UK based multinationals involved in the operations of their subsidiaries cannot expect to circumvent their responsibility to respect third party human rights on account of the corporate veil. Vedanta represents the first instance of a company held accountable for their duty of care to the people affected by the operations of a subsidiary, rather than the employees of a given subsidiary, implying that the scope of potential claimants is widening. As a result, it is imperative that multinational companies ensure steps are taken to ensure adequate, group-wide environmental safety practices are implemented.
- A UK headquarters’ geographic distance from endangered local environments and populations does not protect English domiciled multinationals. Courts’ increasing willingness to examine the claimant’s needs, as well as the specific function of the parent company, could result in UK based multinationals being afforded less protection from claims initiated against a foreign subsidiary. Based on this trend, appealing such claims may become increasingly futile in the future. UK parent companies should instead focus on taking pre-emptive measures, ensuring their foreign subsidiaries adhere to legally compliant policies.
- Globally, there is a gathering trend towards allowing foreign claimants to bring cases against parent companies. Canada, for example, have accepted numerous human rights cases by non-Canadian claimants.

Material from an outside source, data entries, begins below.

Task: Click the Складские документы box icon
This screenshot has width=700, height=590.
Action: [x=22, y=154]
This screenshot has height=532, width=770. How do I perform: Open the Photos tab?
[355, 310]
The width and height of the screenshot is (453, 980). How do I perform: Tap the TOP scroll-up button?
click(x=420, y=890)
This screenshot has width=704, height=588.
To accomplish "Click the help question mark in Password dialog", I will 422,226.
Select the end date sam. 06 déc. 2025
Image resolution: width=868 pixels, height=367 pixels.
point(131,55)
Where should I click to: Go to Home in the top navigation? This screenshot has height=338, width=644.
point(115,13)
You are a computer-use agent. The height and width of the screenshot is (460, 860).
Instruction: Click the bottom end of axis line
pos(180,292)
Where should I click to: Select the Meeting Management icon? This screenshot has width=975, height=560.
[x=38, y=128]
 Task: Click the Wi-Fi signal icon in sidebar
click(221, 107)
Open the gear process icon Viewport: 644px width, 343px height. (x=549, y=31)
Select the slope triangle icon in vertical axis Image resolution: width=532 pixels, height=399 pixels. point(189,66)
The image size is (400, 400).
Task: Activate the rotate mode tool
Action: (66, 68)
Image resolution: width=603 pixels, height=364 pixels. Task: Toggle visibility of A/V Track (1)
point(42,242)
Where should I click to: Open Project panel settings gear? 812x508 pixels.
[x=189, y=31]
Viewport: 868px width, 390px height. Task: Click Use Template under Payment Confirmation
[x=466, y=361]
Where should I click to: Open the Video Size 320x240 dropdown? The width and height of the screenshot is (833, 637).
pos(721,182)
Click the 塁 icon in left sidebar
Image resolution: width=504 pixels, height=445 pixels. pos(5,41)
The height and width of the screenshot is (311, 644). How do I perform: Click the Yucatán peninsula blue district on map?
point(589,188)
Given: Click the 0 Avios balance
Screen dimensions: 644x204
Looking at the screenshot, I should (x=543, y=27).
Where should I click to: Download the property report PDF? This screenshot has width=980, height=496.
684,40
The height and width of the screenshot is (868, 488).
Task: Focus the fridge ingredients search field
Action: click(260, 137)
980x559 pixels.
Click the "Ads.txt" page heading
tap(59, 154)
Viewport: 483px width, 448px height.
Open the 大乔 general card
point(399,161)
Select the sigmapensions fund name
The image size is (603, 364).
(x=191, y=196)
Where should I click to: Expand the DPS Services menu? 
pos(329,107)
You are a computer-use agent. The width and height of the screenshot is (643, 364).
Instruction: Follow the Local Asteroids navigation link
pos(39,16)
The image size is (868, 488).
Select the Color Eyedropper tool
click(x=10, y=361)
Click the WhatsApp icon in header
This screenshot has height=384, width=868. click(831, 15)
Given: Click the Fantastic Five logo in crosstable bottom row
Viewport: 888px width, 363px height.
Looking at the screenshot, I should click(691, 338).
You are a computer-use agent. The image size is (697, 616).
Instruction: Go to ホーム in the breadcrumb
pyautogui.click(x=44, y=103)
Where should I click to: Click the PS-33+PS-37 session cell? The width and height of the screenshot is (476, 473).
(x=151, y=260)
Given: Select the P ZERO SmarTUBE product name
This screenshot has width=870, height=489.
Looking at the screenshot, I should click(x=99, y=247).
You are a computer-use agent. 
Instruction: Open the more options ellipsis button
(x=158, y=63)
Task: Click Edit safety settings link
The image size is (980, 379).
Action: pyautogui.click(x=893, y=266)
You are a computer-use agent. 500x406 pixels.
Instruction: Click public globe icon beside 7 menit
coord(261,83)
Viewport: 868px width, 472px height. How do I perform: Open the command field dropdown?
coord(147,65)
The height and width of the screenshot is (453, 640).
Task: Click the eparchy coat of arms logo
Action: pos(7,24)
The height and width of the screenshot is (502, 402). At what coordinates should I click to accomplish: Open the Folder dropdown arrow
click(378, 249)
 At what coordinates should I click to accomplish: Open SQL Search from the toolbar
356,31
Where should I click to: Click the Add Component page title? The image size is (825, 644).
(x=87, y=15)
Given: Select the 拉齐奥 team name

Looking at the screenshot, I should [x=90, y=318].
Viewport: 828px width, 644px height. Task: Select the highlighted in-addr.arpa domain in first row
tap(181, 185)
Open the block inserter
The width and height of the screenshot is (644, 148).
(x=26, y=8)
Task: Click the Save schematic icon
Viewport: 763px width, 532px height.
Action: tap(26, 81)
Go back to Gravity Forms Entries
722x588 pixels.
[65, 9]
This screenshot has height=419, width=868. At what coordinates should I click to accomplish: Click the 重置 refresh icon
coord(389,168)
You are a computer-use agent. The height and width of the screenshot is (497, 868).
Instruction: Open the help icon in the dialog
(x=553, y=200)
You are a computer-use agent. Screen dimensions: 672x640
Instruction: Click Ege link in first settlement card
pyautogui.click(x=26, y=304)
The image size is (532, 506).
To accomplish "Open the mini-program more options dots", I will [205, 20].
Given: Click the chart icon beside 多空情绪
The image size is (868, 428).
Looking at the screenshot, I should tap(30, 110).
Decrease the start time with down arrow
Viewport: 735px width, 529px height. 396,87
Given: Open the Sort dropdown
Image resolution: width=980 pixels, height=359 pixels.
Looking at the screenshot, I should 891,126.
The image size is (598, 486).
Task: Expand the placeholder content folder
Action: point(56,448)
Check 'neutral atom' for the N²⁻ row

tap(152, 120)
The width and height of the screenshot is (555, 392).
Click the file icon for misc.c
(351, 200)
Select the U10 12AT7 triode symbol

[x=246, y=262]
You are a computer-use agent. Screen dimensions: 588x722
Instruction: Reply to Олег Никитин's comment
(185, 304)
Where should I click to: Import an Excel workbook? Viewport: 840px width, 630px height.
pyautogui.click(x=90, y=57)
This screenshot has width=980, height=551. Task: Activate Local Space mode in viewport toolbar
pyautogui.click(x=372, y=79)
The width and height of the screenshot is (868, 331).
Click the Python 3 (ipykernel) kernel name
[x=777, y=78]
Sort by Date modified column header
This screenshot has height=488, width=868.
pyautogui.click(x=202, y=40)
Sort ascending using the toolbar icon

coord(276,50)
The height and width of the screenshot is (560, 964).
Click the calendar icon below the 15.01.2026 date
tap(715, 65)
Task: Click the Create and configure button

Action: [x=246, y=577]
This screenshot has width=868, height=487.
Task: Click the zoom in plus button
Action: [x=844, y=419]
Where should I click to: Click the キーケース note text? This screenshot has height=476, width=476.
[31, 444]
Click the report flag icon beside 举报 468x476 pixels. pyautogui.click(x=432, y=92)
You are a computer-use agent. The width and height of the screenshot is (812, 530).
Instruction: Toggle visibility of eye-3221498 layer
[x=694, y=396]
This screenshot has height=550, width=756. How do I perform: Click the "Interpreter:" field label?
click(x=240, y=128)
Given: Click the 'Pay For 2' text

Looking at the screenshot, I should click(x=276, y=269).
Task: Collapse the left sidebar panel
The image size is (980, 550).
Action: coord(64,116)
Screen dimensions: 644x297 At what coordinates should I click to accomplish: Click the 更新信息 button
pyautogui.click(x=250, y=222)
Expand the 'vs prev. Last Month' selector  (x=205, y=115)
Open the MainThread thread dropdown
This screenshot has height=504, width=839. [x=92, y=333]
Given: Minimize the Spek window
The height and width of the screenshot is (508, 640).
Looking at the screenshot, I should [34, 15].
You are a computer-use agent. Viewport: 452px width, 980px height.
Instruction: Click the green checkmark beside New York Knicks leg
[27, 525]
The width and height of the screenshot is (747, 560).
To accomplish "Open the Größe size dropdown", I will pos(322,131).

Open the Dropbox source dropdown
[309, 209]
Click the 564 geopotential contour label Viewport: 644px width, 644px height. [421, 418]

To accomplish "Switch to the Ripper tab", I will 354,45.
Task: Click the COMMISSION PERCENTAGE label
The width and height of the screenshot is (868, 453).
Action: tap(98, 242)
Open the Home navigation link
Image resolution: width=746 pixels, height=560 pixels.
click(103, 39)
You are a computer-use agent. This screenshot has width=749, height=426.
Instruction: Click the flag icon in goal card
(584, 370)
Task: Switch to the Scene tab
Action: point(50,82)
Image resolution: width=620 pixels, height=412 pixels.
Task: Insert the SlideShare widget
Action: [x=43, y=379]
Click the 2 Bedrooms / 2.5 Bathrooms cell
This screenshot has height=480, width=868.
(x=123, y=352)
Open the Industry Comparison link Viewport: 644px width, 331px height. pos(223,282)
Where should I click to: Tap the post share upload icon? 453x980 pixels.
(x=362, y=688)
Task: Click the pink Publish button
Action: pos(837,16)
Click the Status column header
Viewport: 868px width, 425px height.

The UK may well be set to follow suit, as it has with other human rights legislation from across the Atlantic.
- This ruling also stresses parent companies’ responsibility to implement policies to match their statements as they will inevitably be disclosed and scrutinised in the event of a trial. Claims of corporate responsibility must be made cautiously, ensuring the reciprocal measures to enforce them are in place, else the parent greatly increases the risk of costly litigation.
- Whilst some expressed a concern that the ruling created a “Catch 22” for UK multinationals, whereby, in developing policies to adhere to UN human rights standards, they created a duty of care for people affected by subsidiaries. In reality, the judgement in Okpabi v Royal Dutch Shell Plc (2018) highlights that the existence of such policies alone does not create a duty of care. In this instance, the precedent set by Vedanta did not apply as Shell did not take “direct responsibility for devising a material health and safety policy”. Therefore, parent companies should not be reluctant to implement the appropriate environmental safety policies on the grounds that it might increase the risk of litigation, but must ensure their group-wide policies are properly implemented in accordance with statements of responsibility.
- The trajectory of rulings in similar cases throughout the last decade, alongside the proliferation of tighter reporting requirements due to legislation such as the 2015 Modern Slavery Act, shows a gathering drive for greater transparency in supply chains and a dwindling tolerance for empty claims.